■ Selected extract
- DVD cover
- No. of episodes: 10

Release
- Original network: IFC
- Original release: January 8 – March 12, 2015

Season chronology
- ← Previous Season 4 Next → Season 6

= Portlandia season 5 =

The fifth season of the television comedy Portlandia began airing on IFC in the United States on January 8, 2015, consisting a total of 10 episodes. The series stars Fred Armisen and Carrie Brownstein.

==Cast==

===Main cast===
- Fred Armisen
- Carrie Brownstein

===Special guest cast===
- Kyle MacLachlan as Mr. Mayor
- Paul Simon as himself

===Guest stars===

- Peter Giles as Bruce Nathansen
- Justin Long as Lance's mom's boyfriend
- Ed Begley, Jr.

■ Supplied information
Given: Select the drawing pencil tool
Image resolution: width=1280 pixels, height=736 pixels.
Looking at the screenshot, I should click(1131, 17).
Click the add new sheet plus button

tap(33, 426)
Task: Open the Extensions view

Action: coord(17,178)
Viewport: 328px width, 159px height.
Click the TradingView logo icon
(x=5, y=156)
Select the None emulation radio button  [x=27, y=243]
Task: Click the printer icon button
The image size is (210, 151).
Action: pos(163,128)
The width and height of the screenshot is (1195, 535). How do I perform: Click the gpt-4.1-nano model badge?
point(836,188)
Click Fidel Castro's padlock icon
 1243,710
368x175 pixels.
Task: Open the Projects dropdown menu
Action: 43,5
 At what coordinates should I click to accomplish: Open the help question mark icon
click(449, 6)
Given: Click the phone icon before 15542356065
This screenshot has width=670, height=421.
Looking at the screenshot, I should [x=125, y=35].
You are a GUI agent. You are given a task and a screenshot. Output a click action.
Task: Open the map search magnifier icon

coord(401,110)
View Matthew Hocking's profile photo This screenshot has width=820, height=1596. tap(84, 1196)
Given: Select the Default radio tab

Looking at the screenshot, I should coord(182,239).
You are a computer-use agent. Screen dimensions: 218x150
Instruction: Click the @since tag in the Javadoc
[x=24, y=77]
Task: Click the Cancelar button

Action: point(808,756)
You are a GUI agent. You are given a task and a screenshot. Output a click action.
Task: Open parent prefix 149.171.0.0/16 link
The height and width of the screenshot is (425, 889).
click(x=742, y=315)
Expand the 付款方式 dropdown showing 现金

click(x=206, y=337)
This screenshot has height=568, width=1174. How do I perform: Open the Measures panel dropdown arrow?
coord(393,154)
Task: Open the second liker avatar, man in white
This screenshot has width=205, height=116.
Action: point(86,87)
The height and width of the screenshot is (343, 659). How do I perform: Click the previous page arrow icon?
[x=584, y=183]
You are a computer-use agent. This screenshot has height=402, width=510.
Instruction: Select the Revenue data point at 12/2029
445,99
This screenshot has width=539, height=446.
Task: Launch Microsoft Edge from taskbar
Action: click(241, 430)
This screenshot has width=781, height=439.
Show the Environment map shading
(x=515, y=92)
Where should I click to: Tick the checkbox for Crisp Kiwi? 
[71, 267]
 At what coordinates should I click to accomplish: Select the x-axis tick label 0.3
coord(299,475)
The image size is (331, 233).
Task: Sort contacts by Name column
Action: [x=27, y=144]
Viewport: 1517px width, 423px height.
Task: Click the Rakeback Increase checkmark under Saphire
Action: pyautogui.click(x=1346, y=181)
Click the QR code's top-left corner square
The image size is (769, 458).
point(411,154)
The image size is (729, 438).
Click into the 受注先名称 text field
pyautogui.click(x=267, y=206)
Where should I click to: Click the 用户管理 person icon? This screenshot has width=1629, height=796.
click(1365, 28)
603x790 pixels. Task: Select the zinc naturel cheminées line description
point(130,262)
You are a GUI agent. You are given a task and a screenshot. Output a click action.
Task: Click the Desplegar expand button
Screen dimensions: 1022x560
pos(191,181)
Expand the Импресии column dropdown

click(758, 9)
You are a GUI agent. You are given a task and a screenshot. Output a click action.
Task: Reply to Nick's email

■ Requirement
Write out the passage from the Portlandia season 5 text above, starting at "- DVD cover" and ending at "and Carrie Brownstein.".

■ Response area
- DVD cover
- No. of episodes: 10

Release
- Original network: IFC
- Original release: January 8 – March 12, 2015

Season chronology
- ← Previous Season 4 Next → Season 6

= Portlandia season 5 =

The fifth season of the television comedy Portlandia began airing on IFC in the United States on January 8, 2015, consisting a total of 10 episodes. The series stars Fred Armisen and Carrie Brownstein.